(Short exercise): Reproduce the entries below word for word, starting at their very beginning and ending with the line that contains "click(x=545, y=375)".

(Some entries)
═══

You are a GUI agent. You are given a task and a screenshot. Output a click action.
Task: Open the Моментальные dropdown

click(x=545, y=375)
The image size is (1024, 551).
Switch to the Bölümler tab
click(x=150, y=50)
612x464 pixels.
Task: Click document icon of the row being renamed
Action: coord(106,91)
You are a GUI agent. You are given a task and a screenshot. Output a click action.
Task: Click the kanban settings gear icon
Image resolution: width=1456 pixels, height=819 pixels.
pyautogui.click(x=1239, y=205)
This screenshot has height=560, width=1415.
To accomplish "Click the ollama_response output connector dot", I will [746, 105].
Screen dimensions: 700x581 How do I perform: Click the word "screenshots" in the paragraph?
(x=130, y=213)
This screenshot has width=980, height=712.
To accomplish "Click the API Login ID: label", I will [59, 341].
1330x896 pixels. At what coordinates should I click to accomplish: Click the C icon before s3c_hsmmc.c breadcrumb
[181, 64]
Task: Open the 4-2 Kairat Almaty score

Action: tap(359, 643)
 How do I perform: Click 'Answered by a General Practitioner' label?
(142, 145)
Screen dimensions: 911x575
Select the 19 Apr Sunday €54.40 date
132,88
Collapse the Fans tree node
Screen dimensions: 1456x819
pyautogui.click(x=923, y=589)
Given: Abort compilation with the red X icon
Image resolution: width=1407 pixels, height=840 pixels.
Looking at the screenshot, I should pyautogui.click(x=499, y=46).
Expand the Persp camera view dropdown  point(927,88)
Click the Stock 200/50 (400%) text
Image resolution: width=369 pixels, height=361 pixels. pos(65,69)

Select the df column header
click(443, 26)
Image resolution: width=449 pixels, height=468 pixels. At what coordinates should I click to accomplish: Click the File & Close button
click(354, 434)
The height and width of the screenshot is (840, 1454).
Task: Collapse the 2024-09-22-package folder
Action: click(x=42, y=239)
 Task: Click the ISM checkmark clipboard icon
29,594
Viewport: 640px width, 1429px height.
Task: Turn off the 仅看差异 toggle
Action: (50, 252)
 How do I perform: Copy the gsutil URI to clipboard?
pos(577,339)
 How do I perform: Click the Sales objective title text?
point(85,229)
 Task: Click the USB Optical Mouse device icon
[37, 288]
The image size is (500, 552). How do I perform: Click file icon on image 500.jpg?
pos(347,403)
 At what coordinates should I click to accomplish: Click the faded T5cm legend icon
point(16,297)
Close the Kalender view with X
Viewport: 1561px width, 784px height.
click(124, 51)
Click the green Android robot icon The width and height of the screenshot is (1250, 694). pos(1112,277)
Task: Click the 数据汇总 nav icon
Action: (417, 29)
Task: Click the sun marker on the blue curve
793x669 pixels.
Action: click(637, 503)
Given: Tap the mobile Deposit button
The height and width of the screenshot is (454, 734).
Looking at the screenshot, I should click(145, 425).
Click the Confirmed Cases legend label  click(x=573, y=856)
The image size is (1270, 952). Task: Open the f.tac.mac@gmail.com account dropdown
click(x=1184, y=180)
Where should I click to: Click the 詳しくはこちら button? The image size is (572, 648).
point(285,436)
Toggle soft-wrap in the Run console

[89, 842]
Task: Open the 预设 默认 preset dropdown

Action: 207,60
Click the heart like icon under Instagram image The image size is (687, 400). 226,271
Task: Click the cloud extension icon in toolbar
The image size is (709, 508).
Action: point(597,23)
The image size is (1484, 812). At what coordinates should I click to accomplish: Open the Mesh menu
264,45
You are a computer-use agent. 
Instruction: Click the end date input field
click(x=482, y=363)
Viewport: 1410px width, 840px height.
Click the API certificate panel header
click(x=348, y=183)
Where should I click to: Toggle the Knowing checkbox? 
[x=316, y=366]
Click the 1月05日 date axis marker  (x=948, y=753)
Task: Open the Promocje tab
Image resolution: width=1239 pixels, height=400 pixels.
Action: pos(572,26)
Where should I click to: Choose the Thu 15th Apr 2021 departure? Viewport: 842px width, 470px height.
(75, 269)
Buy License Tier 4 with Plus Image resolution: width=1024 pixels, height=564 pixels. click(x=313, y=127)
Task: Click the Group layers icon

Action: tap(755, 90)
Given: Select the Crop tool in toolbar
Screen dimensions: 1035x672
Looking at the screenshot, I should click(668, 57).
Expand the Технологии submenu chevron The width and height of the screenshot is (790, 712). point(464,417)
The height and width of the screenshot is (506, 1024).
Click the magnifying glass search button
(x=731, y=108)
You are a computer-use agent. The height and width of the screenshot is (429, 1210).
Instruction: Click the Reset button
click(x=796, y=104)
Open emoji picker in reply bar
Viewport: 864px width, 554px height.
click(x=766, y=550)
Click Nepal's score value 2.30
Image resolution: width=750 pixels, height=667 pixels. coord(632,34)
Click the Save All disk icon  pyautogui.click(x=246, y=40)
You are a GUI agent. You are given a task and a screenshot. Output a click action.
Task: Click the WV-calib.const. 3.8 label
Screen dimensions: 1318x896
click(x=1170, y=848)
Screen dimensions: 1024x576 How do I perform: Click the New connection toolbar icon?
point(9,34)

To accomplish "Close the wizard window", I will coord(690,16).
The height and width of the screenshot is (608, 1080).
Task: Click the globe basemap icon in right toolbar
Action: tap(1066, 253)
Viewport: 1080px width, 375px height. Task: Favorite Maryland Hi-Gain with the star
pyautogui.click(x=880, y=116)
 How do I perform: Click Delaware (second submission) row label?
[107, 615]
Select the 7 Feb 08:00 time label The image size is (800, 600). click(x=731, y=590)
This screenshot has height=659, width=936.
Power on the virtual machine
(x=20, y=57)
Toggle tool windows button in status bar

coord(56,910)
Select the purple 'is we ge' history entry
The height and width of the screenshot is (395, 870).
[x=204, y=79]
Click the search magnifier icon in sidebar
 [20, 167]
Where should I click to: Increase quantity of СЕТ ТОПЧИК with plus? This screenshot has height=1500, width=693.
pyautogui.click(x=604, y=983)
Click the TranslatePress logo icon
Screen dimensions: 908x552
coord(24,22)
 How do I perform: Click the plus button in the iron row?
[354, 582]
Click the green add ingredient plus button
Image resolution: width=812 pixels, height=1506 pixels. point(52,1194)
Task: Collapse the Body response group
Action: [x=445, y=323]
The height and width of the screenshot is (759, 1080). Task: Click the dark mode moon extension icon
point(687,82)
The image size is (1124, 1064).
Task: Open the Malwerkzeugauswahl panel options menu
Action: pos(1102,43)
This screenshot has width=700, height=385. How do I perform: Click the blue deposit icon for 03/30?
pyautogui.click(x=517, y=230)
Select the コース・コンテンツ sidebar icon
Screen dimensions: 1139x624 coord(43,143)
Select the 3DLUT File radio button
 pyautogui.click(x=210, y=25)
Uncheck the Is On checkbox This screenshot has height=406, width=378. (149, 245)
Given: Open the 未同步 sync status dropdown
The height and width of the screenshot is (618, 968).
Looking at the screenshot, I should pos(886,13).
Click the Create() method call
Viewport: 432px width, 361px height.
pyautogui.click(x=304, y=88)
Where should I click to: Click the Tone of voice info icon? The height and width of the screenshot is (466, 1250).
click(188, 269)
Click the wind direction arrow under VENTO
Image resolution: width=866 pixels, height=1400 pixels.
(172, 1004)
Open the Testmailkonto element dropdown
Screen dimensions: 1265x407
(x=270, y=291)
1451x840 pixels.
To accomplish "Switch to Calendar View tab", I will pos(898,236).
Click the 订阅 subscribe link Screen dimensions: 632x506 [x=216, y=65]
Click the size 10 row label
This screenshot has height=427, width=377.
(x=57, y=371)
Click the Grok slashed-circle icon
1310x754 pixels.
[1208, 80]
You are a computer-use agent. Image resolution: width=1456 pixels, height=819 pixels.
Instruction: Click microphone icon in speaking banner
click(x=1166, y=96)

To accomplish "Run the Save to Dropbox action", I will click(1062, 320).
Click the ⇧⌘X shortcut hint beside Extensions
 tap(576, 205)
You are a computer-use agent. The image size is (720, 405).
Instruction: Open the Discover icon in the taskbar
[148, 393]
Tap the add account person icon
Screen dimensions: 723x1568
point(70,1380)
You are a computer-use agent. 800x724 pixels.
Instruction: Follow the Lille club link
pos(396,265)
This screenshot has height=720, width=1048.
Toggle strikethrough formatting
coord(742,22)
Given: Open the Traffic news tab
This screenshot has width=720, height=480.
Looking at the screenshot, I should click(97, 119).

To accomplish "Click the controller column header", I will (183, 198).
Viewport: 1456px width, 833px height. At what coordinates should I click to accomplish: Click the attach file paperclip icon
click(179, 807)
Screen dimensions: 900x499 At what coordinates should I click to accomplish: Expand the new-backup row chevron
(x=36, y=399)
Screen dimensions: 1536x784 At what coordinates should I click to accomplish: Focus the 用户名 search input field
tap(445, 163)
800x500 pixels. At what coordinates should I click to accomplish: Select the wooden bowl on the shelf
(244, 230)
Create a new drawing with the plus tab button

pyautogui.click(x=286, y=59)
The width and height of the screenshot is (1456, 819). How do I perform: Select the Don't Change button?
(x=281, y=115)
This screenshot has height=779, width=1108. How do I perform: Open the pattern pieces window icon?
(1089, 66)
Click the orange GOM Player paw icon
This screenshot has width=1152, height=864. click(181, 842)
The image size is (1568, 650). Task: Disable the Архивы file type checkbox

═══

(Output below):
You are a GUI agent. You are given a task and a screenshot. Output a click action.
Task: Open the Моментальные dropdown

click(x=545, y=375)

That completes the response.